Anlässlich dieses Jubiläums möchten wir Helfer:innen einen Ausblick auf die nächsten hundert Jahre wagen. Auch jetzt sind wir wieder in einer Zeit, in welcher ein Backlash rechter Kräfte in ganz Europa zu beobachten ist, in der Menschen in neoliberaler Logik weiter ausgebeutet werden und in der wieder Krieg herrscht. Für uns steht fest, dass die emanzipatorisch-politische Pädagogik bei den Falken auch in den kommenden Jahrzehnten umgesetzt werden muss. Wir brauchen Kinder, Jugendliche, junge Menschen, die selbstbewusst gegen Ungerechtigkeiten einstehen, ihre Meinungen einbringen und jeden Tag einen Beitrag für eine bessere Welt leisten.

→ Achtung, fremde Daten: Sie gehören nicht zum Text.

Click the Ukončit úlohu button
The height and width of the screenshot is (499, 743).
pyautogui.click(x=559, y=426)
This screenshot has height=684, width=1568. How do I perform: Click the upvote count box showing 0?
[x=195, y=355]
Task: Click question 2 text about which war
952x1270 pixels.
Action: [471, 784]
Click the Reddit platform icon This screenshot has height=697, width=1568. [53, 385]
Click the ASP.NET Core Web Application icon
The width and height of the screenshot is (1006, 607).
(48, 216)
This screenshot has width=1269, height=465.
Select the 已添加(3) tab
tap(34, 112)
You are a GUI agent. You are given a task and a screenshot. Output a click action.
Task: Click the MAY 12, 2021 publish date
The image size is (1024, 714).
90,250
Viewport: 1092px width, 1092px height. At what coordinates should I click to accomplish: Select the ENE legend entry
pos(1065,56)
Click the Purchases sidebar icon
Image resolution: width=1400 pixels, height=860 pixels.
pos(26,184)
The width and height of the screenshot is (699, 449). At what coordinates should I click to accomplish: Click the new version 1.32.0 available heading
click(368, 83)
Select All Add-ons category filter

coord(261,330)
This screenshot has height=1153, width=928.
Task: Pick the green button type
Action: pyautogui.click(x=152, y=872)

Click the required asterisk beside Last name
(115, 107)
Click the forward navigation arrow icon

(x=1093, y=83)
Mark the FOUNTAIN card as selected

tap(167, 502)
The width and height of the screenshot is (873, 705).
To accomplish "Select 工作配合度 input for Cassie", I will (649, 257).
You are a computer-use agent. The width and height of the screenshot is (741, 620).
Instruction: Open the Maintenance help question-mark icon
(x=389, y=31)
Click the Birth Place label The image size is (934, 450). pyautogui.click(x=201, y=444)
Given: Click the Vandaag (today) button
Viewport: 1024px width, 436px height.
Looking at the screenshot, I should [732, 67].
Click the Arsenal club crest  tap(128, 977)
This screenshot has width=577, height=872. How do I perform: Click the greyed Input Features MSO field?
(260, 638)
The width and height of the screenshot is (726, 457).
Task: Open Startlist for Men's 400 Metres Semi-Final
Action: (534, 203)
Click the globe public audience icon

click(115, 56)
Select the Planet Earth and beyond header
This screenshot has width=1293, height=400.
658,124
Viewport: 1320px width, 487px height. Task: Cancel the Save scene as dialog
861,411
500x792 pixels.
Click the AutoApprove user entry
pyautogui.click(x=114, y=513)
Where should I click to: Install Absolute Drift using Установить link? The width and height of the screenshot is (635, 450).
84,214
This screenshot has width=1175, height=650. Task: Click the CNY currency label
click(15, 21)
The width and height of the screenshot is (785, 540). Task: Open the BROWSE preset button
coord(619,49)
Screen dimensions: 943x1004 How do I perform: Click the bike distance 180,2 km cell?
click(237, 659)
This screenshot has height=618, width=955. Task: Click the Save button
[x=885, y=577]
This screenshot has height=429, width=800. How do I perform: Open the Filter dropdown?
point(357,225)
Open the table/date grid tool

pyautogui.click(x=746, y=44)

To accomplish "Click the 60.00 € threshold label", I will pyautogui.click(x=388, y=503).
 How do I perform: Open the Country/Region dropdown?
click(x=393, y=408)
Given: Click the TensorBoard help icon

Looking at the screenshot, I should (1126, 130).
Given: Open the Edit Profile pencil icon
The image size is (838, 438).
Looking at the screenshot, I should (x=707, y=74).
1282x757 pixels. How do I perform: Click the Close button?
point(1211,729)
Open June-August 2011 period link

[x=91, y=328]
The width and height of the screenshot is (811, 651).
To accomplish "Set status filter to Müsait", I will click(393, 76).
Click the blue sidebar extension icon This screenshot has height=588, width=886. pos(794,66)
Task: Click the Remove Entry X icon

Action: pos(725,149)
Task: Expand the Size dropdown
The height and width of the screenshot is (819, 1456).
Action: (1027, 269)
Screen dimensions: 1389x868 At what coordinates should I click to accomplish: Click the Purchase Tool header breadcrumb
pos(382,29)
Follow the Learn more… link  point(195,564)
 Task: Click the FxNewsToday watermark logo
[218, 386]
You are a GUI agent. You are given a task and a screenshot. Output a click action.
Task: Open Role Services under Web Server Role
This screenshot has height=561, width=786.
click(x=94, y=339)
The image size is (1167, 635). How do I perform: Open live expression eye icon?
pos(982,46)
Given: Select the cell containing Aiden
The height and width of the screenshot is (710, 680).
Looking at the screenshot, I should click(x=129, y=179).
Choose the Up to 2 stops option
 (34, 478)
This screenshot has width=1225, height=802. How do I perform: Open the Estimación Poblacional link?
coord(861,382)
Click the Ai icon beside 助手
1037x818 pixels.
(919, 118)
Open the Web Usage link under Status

Bei den Falken sollen die Kinder eine Gegenwelterfahrung machen können, sie sollen sehen, dass es andere Möglichkeiten gibt das Zusammensein zu gestalten und dass sie sich dadurch von vielen Zwängen des Alltags befreien können. Gleichzeitig entdecken sie Widersprüche, Handlungen und Haltungen, die sie in ihrem Alltag stören. Schlussendlich ist das Ziel der Falkenpädagogik eine andere Sozialisation, wir wollen, dass die Falkenkinder nicht zu passiven, autoritätsgläubigen Personen heranwachsen, sondern zu handelnden Individuen, die für ihre Werte einstehen und sich weder beherrschen lassen noch herrschen wollen. Eine Gegenwelterfahrung im kleinen Rahmen wie bei den Falken kann ausserdem die Idee nähren, dass die Welt auch im grossen Rahmen eine andere sein könnte.

Somit werden die Falkenarbeit und allgemein kritische Erziehungsarbeit auch in hundert Jahren noch wichtig sein. Deshalb wird es ein Ziel bleiben, dass die Falken in der Schweiz weiterhin wachsen. Ebenso soll der Kontakt mit anderen Falkengruppen wachsen. Zum Beispiel haben wir zusammen mit den Falken Brandenburg ein Osterweekend für unsere Jugendlichen organisiert und sind diesen Sommer nach England ins IFM-Camp mit circa 2’500 anderen Falken gefahren.

Behalten wollen wir unsere Spontanität, Autonomie und die freundschaftliche Atmosphäre, welche die Falken in der Schweiz in unseren Augen einzigartig machen.

In diesem Sinne: Auf die nächsten hundert Jahre!